The Sanders/Jaypal versions give the most coverage for the cheapest cost.  That's where we should be heading.


nan - is Canada really the best analogy to M4A?   Would you admit that the following is true?

"So, in Canada, rather than having a single national health care system, we actually have 13 provincial and territorial health care systems," Grepin explains. "So, that might be something that people don't fully realize. It's not a national system. And so, as a result, there's actually quite a lot of variation across the provinces in terms of how things are done."
She also pointed out that Canada isn't strictly a single-payer system.
"Another thing that people sort of misunderstand about Canada is that some people like to say that we have a single-payer health care system and that's true for some things," she says. "But actually, we have a very multi-payer health care system in Canada and that a lot of things are actually paid for through private health insurance in Canada."

nan said:


 The New York Times hired an unqualified reporter just to smear Sanders,

 When are you going to stop making this ridiculous assertion?


drummerboy said:

nan said:


 The New York Times hired an unqualified reporter just to smear Sanders,

 When are you going to stop making this ridiculous assertion?

 She won’t.


ridski said:

drummerboy said:

nan said:


 The New York Times hired an unqualified reporter just to smear Sanders,

 When are you going to stop making this ridiculous assertion?

 She won’t.

 oh


drummerboy said:

 When are you going to stop making this ridiculous assertion?

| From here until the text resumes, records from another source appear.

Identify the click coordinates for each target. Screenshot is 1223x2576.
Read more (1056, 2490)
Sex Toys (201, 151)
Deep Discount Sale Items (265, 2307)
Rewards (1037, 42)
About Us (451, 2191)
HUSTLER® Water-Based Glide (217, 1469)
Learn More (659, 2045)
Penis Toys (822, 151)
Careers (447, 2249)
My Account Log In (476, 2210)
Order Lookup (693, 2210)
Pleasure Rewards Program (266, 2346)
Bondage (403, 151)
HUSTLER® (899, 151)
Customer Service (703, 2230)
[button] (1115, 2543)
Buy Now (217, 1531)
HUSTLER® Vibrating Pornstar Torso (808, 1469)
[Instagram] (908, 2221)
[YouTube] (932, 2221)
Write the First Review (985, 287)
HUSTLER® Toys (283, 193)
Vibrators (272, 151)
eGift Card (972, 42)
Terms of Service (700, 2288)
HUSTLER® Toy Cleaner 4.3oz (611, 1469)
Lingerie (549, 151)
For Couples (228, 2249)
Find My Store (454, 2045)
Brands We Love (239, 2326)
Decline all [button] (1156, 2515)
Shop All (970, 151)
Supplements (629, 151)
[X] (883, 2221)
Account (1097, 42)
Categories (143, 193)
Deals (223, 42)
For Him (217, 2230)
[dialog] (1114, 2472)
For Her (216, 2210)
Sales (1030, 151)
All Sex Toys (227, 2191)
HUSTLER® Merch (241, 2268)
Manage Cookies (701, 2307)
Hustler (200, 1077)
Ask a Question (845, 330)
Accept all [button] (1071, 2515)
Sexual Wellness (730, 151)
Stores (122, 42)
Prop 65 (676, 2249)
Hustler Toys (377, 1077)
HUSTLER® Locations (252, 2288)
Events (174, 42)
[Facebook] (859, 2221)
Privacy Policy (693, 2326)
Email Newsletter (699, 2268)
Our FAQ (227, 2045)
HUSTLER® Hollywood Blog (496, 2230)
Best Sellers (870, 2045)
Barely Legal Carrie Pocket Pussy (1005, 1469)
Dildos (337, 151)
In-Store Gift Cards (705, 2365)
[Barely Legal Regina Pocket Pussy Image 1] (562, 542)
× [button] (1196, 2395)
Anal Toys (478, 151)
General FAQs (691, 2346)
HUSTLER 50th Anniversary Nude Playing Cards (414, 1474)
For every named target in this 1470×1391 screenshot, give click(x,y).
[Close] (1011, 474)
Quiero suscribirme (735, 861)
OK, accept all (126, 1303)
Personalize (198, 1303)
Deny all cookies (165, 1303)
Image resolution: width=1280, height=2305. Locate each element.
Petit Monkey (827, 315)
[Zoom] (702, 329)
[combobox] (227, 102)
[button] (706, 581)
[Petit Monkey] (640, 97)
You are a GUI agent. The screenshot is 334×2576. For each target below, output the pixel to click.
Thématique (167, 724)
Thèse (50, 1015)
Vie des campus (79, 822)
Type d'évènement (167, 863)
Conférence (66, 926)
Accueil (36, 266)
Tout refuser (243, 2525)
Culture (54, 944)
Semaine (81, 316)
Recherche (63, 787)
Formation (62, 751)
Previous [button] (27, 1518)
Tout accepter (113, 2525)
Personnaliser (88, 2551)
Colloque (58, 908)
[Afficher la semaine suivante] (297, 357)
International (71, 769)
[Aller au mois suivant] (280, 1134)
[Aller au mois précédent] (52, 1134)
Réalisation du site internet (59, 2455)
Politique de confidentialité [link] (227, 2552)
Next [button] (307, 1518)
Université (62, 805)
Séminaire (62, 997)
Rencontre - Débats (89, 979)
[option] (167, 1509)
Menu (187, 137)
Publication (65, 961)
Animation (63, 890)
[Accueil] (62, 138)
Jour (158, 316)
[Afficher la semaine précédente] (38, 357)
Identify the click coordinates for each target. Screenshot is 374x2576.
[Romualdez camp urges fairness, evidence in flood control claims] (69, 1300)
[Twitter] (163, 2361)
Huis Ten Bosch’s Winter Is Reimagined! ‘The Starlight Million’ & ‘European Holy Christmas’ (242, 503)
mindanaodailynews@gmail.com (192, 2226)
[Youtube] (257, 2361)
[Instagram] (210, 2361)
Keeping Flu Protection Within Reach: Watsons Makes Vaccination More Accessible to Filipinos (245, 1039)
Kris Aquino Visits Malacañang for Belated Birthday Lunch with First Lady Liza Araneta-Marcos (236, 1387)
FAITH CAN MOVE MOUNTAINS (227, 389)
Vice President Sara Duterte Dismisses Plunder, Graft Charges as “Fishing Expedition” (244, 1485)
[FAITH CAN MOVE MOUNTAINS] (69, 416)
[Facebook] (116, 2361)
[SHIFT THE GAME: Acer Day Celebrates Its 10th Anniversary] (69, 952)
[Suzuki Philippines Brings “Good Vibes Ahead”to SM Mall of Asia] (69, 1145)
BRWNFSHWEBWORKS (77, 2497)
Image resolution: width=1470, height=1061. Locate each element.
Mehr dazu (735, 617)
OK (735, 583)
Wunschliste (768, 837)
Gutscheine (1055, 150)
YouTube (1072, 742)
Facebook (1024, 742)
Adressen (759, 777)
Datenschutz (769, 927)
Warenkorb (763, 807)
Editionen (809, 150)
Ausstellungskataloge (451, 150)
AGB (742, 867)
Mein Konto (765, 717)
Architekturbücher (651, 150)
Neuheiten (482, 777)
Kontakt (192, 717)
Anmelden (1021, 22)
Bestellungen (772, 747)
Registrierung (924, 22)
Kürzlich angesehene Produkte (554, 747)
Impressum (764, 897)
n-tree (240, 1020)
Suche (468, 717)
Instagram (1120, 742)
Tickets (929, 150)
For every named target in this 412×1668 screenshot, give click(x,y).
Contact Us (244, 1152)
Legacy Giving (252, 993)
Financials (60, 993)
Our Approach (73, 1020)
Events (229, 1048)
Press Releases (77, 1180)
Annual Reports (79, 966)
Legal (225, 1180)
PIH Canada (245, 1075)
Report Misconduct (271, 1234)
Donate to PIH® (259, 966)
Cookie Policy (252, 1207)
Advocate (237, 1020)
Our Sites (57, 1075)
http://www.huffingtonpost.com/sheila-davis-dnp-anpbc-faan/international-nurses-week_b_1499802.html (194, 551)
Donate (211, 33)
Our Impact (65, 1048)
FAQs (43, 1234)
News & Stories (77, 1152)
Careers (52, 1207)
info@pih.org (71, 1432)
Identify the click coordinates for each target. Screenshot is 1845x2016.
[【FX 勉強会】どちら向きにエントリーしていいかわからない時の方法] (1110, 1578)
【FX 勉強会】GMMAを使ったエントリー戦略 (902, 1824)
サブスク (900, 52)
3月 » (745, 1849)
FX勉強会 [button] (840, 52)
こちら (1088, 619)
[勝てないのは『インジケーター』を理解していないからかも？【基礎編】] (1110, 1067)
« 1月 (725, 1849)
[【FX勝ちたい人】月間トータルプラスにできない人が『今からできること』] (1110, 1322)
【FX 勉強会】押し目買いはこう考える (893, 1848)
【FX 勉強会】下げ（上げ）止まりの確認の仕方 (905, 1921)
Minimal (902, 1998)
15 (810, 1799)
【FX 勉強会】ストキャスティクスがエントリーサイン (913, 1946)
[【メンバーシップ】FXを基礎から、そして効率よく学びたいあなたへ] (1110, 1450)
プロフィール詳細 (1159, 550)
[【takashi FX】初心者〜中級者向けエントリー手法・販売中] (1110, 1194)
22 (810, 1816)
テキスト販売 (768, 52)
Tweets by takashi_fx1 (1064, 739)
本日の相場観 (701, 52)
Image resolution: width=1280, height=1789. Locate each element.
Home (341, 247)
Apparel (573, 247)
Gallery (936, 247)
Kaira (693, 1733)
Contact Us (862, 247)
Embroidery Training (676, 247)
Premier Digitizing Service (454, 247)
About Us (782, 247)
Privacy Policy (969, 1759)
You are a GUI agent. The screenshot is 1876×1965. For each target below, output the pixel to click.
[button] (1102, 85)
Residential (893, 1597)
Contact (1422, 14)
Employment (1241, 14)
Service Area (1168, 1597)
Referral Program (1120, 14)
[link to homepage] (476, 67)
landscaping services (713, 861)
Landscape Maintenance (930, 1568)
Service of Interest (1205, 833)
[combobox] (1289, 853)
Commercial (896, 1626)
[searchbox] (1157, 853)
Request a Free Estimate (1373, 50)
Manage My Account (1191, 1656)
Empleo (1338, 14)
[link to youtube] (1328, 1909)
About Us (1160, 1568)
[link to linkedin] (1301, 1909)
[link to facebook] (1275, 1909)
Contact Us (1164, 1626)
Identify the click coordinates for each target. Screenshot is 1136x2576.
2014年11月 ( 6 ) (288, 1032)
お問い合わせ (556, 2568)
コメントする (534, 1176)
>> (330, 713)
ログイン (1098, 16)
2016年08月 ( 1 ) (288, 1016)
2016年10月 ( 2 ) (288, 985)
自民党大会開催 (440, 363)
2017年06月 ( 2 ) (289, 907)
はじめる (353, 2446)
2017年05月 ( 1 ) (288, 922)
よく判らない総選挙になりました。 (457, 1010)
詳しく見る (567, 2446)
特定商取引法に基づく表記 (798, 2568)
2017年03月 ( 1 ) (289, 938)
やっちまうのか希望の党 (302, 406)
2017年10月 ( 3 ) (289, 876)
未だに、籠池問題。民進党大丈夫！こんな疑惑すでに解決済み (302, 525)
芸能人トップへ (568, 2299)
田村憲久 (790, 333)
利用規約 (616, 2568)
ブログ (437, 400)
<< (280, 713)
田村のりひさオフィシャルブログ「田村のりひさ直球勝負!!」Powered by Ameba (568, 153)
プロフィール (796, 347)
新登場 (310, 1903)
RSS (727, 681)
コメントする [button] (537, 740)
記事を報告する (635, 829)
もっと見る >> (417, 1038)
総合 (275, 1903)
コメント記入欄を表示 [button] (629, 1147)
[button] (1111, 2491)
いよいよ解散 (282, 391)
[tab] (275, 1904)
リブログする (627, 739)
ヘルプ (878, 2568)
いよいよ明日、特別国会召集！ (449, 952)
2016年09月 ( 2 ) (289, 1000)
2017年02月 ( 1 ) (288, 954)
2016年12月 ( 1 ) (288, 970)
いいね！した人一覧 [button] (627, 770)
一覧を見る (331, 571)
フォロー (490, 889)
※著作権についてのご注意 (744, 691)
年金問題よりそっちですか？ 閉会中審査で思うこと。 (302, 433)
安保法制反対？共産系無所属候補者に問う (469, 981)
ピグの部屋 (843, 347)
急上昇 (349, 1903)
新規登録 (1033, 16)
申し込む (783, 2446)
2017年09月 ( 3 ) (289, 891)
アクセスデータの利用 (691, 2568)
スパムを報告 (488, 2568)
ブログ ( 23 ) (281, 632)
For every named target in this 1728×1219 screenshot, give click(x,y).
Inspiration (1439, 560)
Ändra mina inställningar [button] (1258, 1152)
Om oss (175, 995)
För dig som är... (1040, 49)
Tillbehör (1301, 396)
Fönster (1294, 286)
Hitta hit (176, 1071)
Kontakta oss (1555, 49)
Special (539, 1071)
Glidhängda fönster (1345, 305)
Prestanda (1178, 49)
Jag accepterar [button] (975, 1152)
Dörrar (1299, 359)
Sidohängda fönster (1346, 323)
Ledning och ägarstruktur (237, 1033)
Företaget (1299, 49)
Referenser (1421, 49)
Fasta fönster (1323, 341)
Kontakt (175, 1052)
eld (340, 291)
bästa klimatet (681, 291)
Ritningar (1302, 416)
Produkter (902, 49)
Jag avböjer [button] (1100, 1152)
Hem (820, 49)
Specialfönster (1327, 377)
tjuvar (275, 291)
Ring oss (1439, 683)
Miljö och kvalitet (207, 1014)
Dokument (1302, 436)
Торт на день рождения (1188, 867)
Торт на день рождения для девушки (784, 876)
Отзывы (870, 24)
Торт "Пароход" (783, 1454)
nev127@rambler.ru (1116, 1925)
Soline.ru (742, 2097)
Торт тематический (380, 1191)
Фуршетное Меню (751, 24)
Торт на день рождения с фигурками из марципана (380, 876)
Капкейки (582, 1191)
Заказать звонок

 It's 100% true.  I have provided evidence. 


nan said:

 It's 100% true.  I have provided evidence. 

It's 0% true and you have not provided evidence for your specific claim. As I've shown you already.  The fact that you think this is true is, again, quite disconcerting.


drummerboy said:

It's 0% true and you have not provided evidence for your specific claim. As I've shown you already.  The fact that you think this is true is, again, quite disconcerting.

 The fact that you can't see the nose on your face is quite disconcerting.  I guess we will add this to the list of things you don't acknowledge, like Hillary's secret deal for the 2016 election, the one Donna Brazille revealed in her book.


nan said:

 The New York Times hired an unqualified reporter just to smear Sanders, so they are not the go-to-guys on evaluating healthcare, even when presenting it as "objective" experts.  

 Which one was the unqualified reporter, Austin, or Aaron?